[TASK INSTRUCTIONS]
[1] Answer these questions using the hunting policy text:
(a) What does the AJP call for an immediate ban on?
(b) What share of the people polled in South Australia in 2023 thought minimizing pain was important or very important?
(c) According to the text, what can the existence of animal welfare laws mislead the public into thinking?
[2] Write out a passage of the hunting policy text word for word, beginning at the words "Key Objectives" and stopping after "to an animal.".

##### PAGE EXTRACT #####

Bows, traps, knives, clubs, dogs or shotguns

Policy

While the AJP is opposed to all hunting, it is clear that some forms of hunting should be eliminated as a priority due to the unavoidable level of cruelty involved. We therefore call for an immediate ban on all activities where bows, traps, knives, clubs, dogs or shotguns are used to hunt animals.   

Key Objectives

1. Prohibit, without exception, hunting methods that inherently cause prolonged suffering, including the use of bows, traps, knives, shotguns, clubs and the use of dogs to pursue, attack, or restrain animals.

Background

Certain forms of hunting are particularly cruel, and carry the certainty of prolonged pain and suffering. The community, including many hunters themselves, does not accept extended periods of pain and suffering caused to an animal.  

Polling commissioned by the RSPCA and Birds SA of over 2,000 people in South Australia in 2023 found that almost 90% thought minimising pain was either important or very important. 

The use of bows, traps, knives, or clubs, the use of dogs to pursue, attack, or restrain animals, or the use of shotguns for hunting often results in prolonged pain and suffering and conflicts with the underlying purpose of animal welfare laws that exist in every state and territory in Australia. The existence of such laws can mislead the public into thinking that the activities are regulated to prohibit cruelty. However, a broad range of exemptions and defences to these laws allow for many of these forms of hunting \-  that would otherwise constitute animal cruelty \- to occur legally.

##### RECORDS #####

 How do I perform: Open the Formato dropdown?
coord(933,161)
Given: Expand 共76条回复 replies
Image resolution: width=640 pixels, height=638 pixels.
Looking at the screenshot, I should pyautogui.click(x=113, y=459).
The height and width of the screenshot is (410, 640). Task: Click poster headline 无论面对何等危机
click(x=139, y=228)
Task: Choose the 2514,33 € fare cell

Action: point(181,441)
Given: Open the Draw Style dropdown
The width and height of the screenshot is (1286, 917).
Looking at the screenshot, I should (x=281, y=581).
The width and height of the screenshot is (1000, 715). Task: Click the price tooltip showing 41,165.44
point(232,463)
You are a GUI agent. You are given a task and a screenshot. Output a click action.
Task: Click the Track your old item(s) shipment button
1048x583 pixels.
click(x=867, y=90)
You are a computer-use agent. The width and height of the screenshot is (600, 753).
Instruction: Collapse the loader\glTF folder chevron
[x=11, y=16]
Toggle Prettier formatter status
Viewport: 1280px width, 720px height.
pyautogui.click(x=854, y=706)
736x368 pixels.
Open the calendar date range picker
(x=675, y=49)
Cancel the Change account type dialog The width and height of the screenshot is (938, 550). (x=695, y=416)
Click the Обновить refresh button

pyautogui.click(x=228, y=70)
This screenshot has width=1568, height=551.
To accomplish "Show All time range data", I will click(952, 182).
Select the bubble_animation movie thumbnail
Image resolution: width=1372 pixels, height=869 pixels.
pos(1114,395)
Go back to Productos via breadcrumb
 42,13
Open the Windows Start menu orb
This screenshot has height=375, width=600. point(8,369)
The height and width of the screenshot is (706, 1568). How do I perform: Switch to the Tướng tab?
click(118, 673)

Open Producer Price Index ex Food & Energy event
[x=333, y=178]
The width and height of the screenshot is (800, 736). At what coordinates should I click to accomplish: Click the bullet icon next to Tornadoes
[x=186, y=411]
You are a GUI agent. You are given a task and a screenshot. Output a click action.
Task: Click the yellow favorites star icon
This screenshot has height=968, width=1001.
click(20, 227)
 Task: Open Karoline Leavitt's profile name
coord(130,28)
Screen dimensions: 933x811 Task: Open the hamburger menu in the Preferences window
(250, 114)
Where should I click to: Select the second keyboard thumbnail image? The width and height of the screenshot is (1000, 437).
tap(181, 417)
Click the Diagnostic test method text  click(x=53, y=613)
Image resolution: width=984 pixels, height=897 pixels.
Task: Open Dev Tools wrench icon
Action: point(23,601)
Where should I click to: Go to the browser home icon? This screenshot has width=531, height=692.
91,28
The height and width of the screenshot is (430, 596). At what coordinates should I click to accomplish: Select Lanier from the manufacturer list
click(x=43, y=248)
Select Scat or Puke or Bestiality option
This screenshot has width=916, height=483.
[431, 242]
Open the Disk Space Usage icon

#####

[RESULTS BY TASK]
[1]
(a) All activities where bows, traps, knives, clubs, dogs or shotguns are used to hunt animals.
(b) Almost 90%.
(c) That the activities are regulated to prohibit cruelty.

[2]
Key Objectives

1. Prohibit, without exception, hunting methods that inherently cause prolonged suffering, including the use of bows, traps, knives, shotguns, clubs and the use of dogs to pursue, attack, or restrain animals.

Background

Certain forms of hunting are particularly cruel, and carry the certainty of prolonged pain and suffering. The community, including many hunters themselves, does not accept extended periods of pain and suffering caused to an animal.